One of my favorite tropes in fiction is the idea of the perfect thinker – the person who has shed all the baggage of being an emotional human being and could enjoy the freedom and glory of pure logic, if only he or she could feel joy.
Spock, Data, Seven of Nine, Sherlock Holmes, Mordin Solus, Austin James, The T-1000 – there are so many variations of the idea. In each fictional world, these beings accomplish amazing feats thanks to possessing cold reason devoid of all those squishy feelings. Not being very good at telling jokes or hanging out at parties are among their only weaknesses.

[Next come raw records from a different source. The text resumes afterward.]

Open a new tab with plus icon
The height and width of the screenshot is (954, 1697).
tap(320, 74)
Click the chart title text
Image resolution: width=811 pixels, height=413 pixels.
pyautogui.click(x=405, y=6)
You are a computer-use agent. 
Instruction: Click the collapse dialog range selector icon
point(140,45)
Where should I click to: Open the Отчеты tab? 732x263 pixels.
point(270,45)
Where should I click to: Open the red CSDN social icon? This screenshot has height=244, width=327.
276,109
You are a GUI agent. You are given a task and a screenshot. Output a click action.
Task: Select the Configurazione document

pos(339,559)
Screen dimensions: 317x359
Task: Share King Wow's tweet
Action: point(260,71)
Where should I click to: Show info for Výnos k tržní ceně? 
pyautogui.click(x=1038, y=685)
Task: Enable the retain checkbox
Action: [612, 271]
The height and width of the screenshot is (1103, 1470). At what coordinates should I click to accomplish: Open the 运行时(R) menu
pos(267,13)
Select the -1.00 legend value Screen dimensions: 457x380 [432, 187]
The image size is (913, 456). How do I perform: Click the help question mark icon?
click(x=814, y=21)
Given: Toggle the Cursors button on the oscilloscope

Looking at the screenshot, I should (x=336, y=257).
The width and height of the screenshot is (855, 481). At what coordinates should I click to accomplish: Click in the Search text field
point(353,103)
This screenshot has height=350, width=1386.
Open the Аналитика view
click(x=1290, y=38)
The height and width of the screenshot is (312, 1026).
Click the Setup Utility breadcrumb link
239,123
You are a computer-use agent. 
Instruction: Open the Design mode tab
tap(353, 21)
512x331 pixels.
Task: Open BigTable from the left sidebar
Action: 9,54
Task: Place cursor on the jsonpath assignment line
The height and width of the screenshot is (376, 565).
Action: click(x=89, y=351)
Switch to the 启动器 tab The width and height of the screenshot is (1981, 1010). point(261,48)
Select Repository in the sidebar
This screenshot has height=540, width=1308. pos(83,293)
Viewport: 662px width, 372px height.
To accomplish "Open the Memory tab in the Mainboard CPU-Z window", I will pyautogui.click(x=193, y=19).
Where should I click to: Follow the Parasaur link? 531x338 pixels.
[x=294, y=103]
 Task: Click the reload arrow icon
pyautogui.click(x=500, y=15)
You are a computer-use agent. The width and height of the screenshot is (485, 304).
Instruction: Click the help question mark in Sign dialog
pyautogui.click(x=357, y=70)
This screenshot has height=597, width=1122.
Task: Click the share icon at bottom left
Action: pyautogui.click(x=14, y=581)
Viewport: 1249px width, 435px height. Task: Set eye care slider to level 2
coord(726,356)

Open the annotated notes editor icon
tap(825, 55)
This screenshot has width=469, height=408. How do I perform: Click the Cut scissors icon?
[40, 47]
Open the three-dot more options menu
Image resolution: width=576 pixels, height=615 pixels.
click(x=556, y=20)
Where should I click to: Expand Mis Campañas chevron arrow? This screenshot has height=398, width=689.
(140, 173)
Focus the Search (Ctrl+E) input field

It’s a nice fantasy, to imagine without emotions one could become super-rational and thus achieve things other people could not. It suggests that we often see emotion as a weakness, that many people wish they could be more Spockish. But the work of neuroscientists like Antonio Damasio suggests that such a thing would be a nightmare. In his book, “Decarte’s Error” he describes patients who, because of an accident or a disorder, are no longer able to feel silly or annoyed or hateful or anything else. If they can, those feelings just graze them, never taking hold. Damasio explains that these patients, emotionally barren, are rendered powerless to choose a path in life. They can’t ascribe value to anything. Their world is flat. Despite remaining very intelligent and able to carry on conversations, they no longer make good decisions. Former business owners will lose all their money on bad investments. People who used to work from home will become lost in constantly reorganizing their shelves. Not only are their decisions flawed, but reaching conclusions becomes an excruciating process. When Damasio handed one of these patients two pens, one red and one blue, and asked him to fill out a questionnaire, the man was lost. To choose red over blue using logic alone took about half an hour. Every pro and con was listed, every branching possibility of future outcomes considered. Damasio wrote that “when emotion is entirely left out of the reasoning picture, as happens in certain neurological conditions, reason turns out to be even more flawed than when emotion plays bad tricks on our decisions.” Judgments and decisions corrupted by bias and passion are the only way we ever get anything done.